Symbolic operators and type classes for Cats

by Erik Osheim on Aug 07, 2015

technical

This post is an introduction into how operators are implemented in Cats and has been originally published in August 2015. Some more details can be found in the previous post.

One of the simplest and most recognizable type classes is the semigroup. This type class abstracts over the ability to combine values of a certain type in an associative manner.

What does associativity mean? We call an operation $\oplus$ associative, if for all $a$, $b$ and $c$, $a \oplus (b \oplus c) = (a \oplus b) \oplus c$ holds. Read more about this in the README of the algebra repository.

Cats provides cats.Semigroup[A] to model semigroups. The combine method takes two values of the type A and returns an A value.

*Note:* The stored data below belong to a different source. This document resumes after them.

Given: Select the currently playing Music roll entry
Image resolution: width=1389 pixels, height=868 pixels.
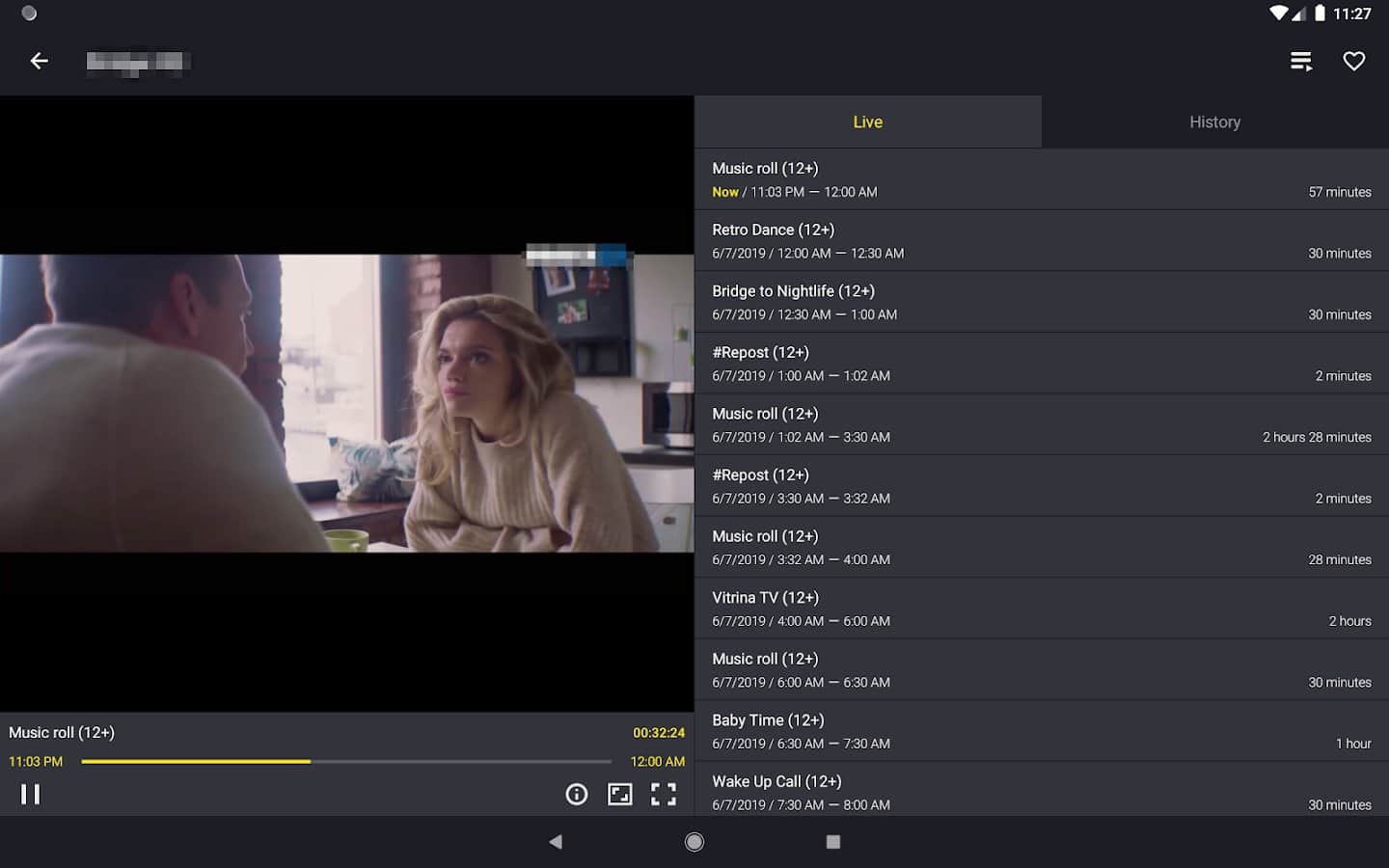Looking at the screenshot, I should tap(1041, 179).
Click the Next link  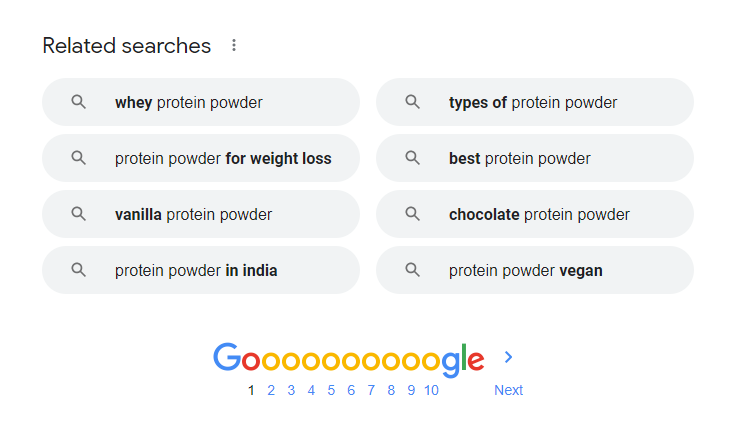click(x=508, y=390)
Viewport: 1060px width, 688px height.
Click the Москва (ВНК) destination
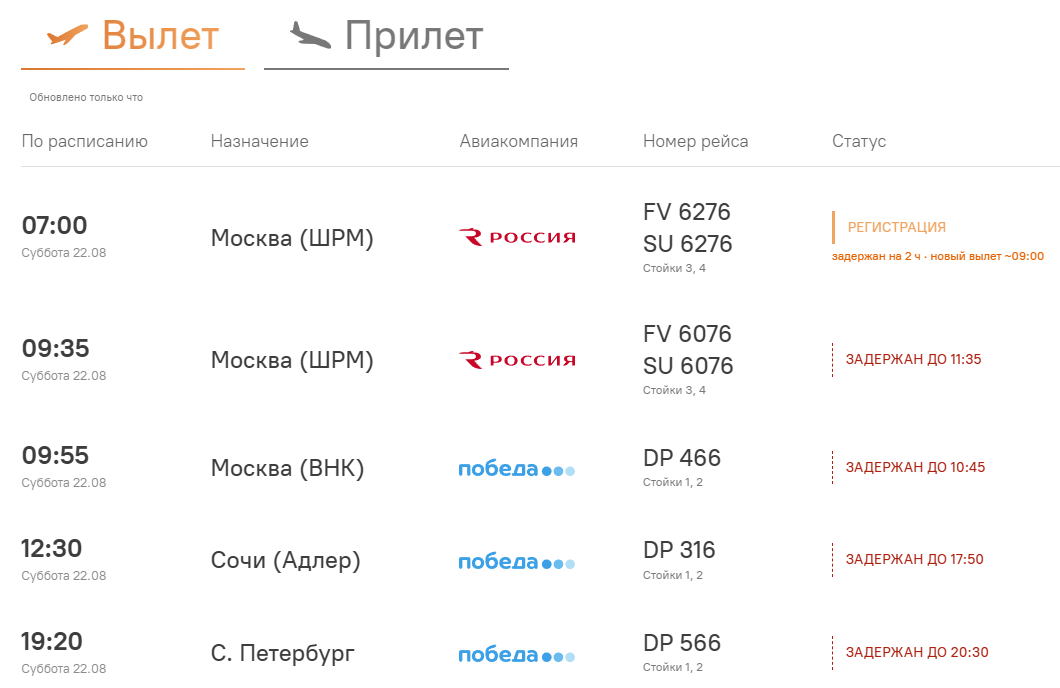coord(287,468)
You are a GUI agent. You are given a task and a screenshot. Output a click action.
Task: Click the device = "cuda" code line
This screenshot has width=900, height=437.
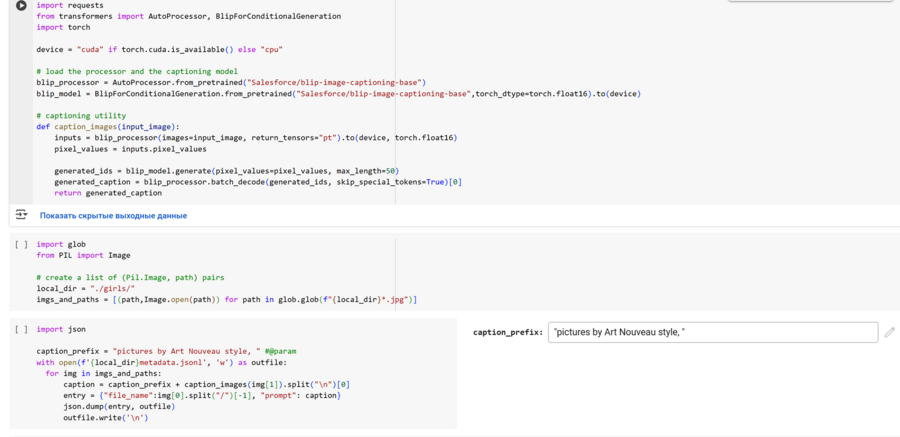159,49
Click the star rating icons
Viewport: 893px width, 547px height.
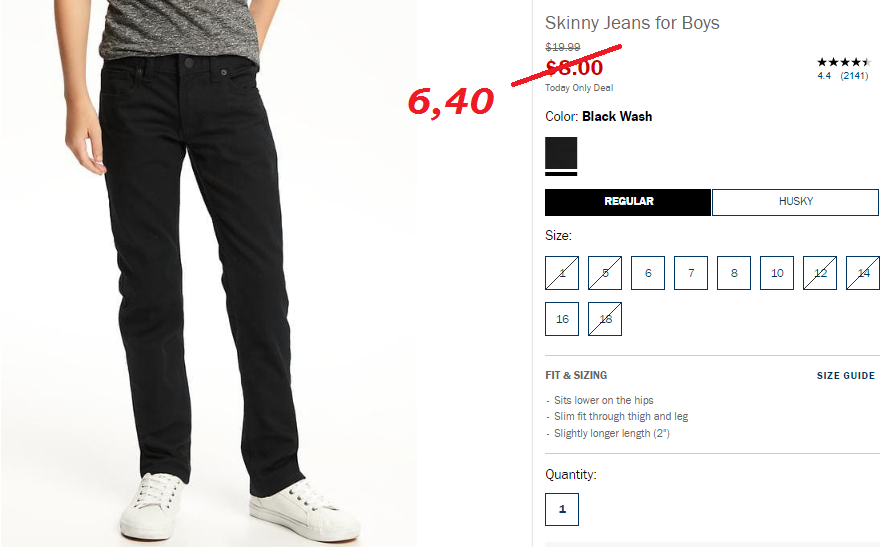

In addition, Cats defines syntax allowing the binary operator |+| to be used in place of the combine method.

Small example

Here is a small method that provides a generic way to combine the elements of a list:

import cats.Semigroup
import cats.implicits._

def gsum[A: Semigroup](values: List[A]): Option[A] =
  if (values.isEmpty) None else Some(values.reduceLeft((x, y) => x |+| y))

(A similar method is built into Cats as Semigroup.combineAllOption.)

How does it work?

One of the parts of gsum that might be hard to understand is where the |+| method comes from. Since x and y are totally generic values (of type A) how can we call a method on them?

To boil the example down further, consider this simpler example:

import cats.implicits._
19 |+| 20 // produces 39

How does this work? We know that the Int type does not have a |+| method. Experienced Scala developers will suspect that implicits play a role here, but what are the details?

In detail

Let’s walk through how the expression 19 |+| 20 is compiled.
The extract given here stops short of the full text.